Ringrazio ovviamente tutti per le risposte e per i consigli, sui quali rifletterò.
La mia vita è “perfetta”, nel senso che, oltre ad avere tutto a livello materiale, sono fiero e soddisfatto di me stesso e del mio percorso. Infatti, se voglio, riesco anche a vivere senza pensare alla morte e a godermi la vita appieno… MA
MA, così come riesco a non pensarci, a volte ritengo opportuno farlo, perché questo problema rimane l’unico a cui non riesco a dare una soluzione. E siccome, in tutte le altre occasioni in cui ho avuto dei problemi, ho sempre cercato e trovato soluzioni, qui invece mi blocco e, data l’importanza della questione, ne rimango afflitto.

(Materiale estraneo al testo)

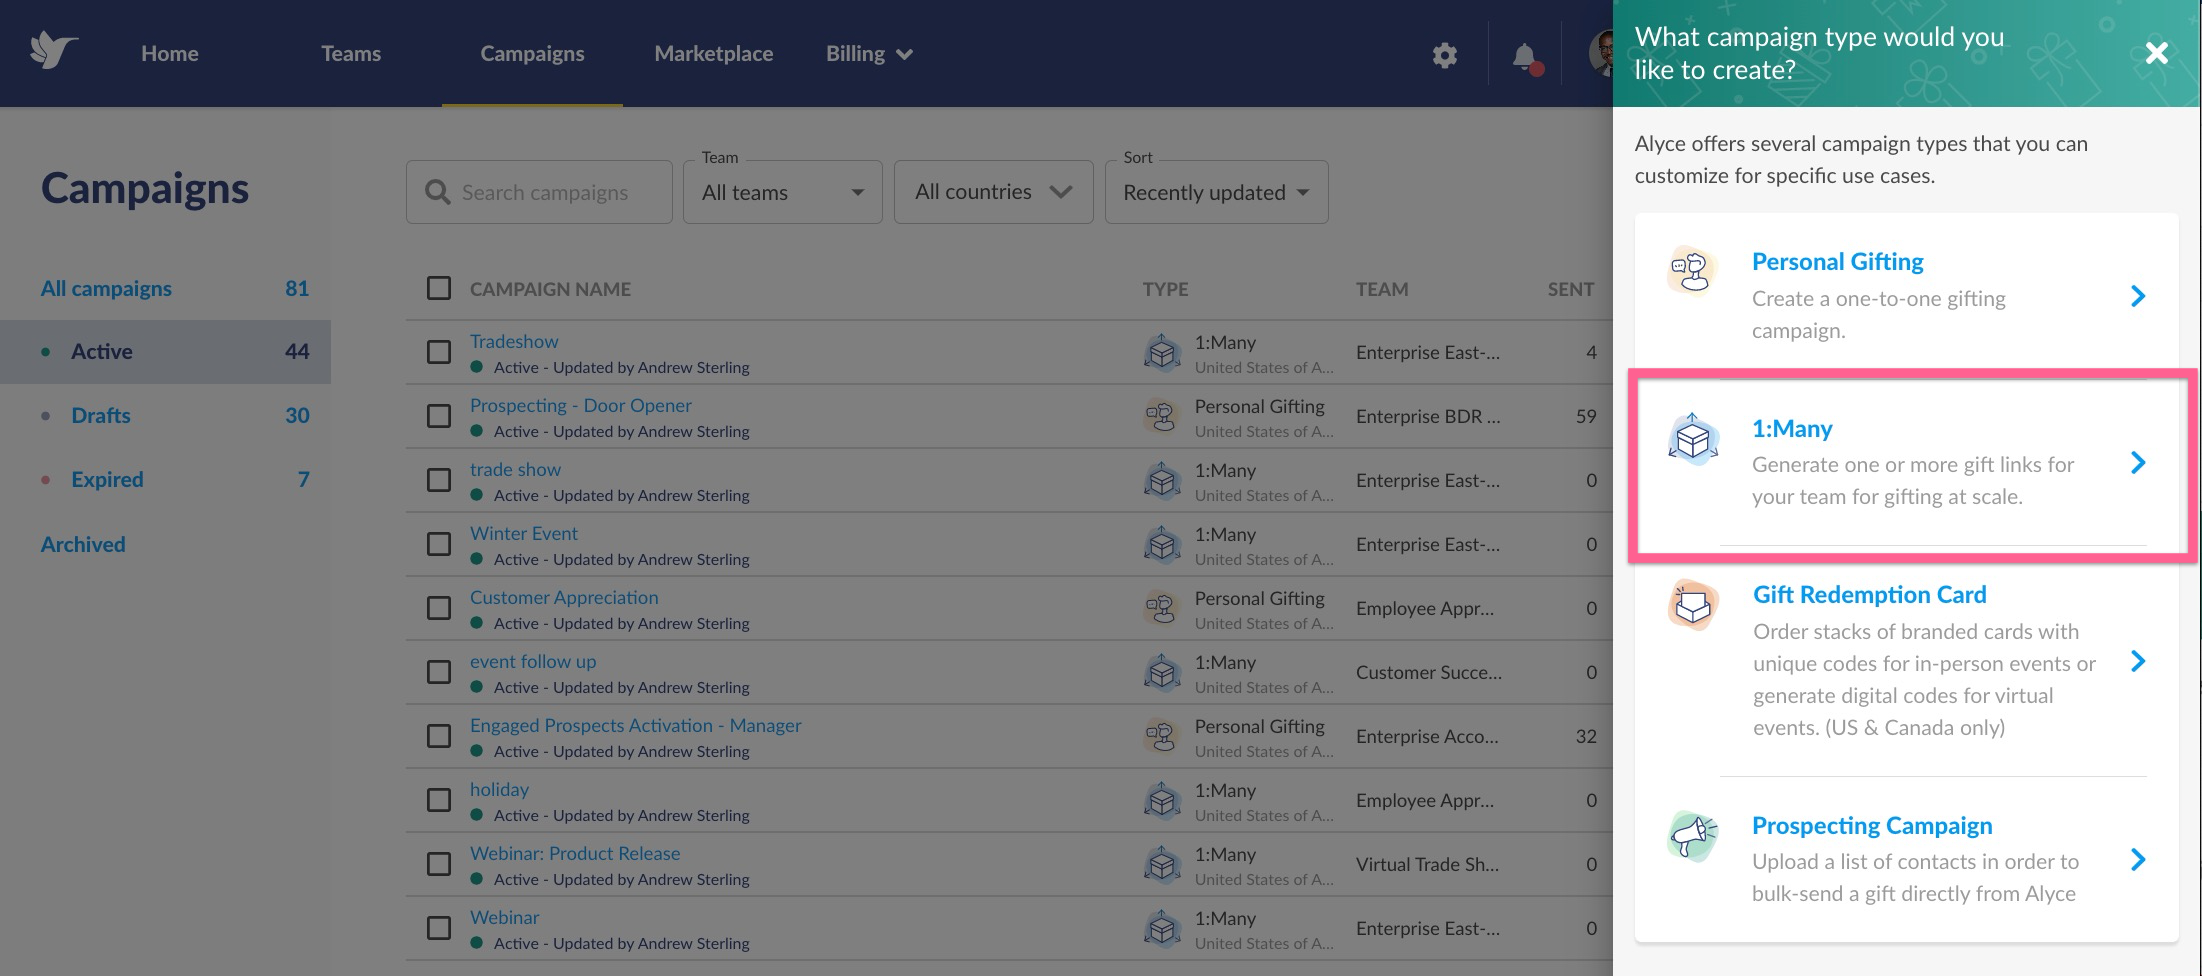
Task: Click the Prospecting Campaign megaphone icon
Action: tap(1692, 835)
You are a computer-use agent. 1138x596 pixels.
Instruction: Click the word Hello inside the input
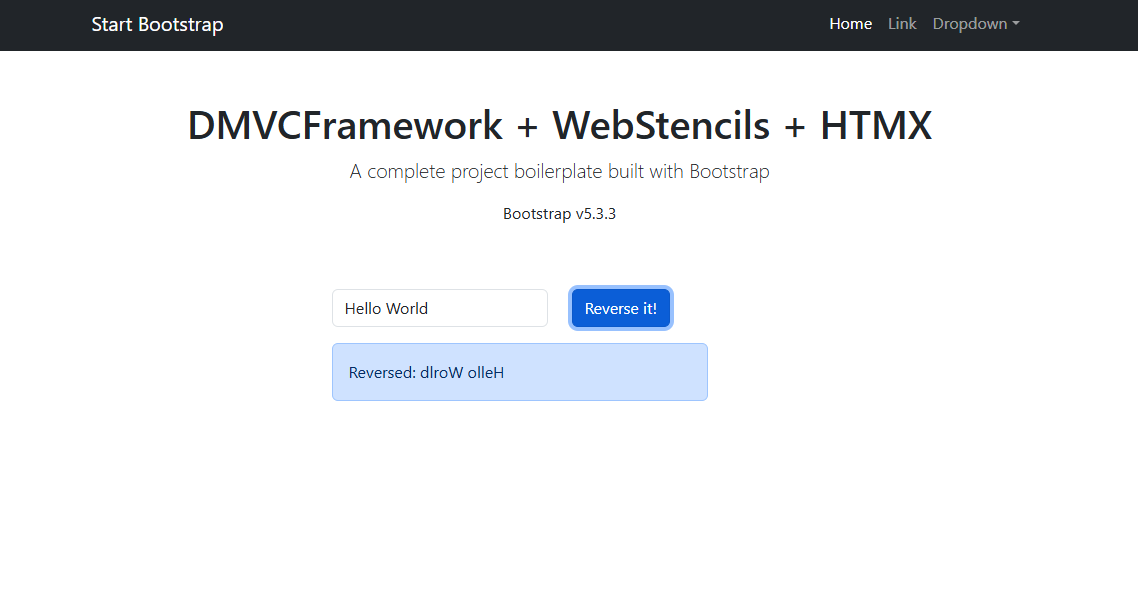tap(363, 309)
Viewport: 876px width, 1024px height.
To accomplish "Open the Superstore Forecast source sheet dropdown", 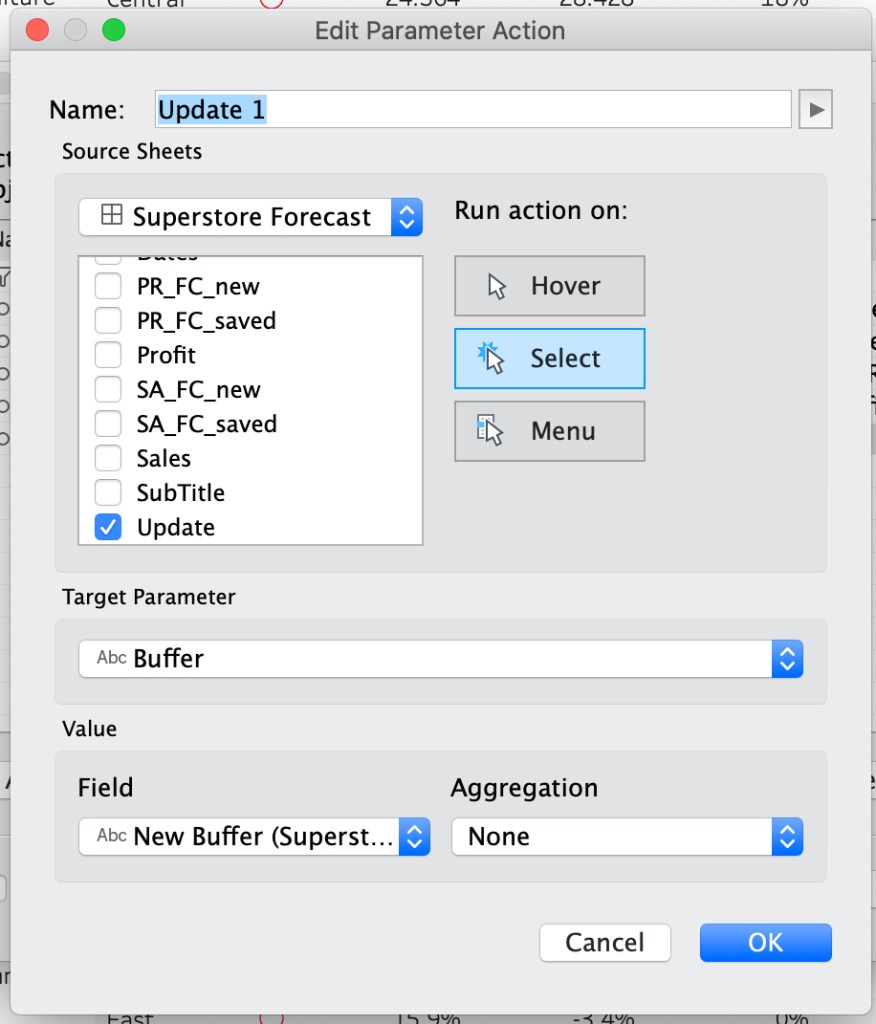I will pyautogui.click(x=251, y=217).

Poi, ripeto, riesco a “bypassare” la cosa e ad andare avanti sereno, vivendo la vita con tranquillità; però ho sempre quel tarlo che ogni tanto, anche volontariamente, faccio emergere, per constatare che, per quanto io possa essere felice, avrò sempre questo problema.

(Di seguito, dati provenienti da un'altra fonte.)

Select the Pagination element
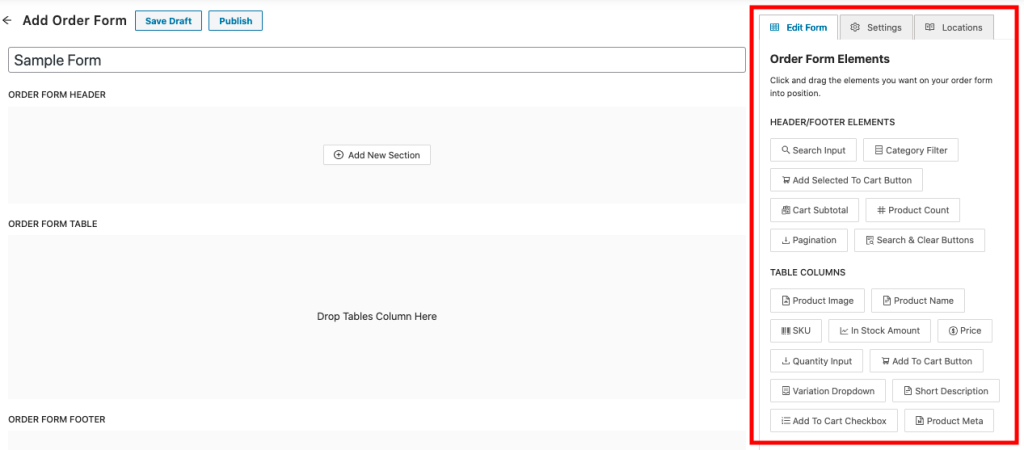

Capisco che, lavorando su questo aspetto, potrei sentirmi talmente soddisfatto e contento della mia vita da riuscire ad accettare la morte con serenità, senza averne paura. Tuttavia, ammetto che, indipendentemente dal fatto che ci riesca o meno, l’idea di tornare in un ipotetico oblio per il resto dell’eternità non mi entusiasma… così, a pelle. Poi magari, con l’età avanzata e le eventuali sofferenze, potrei arrivare a vedere questa prospettiva come un sollievo, ma al momento ne dubito.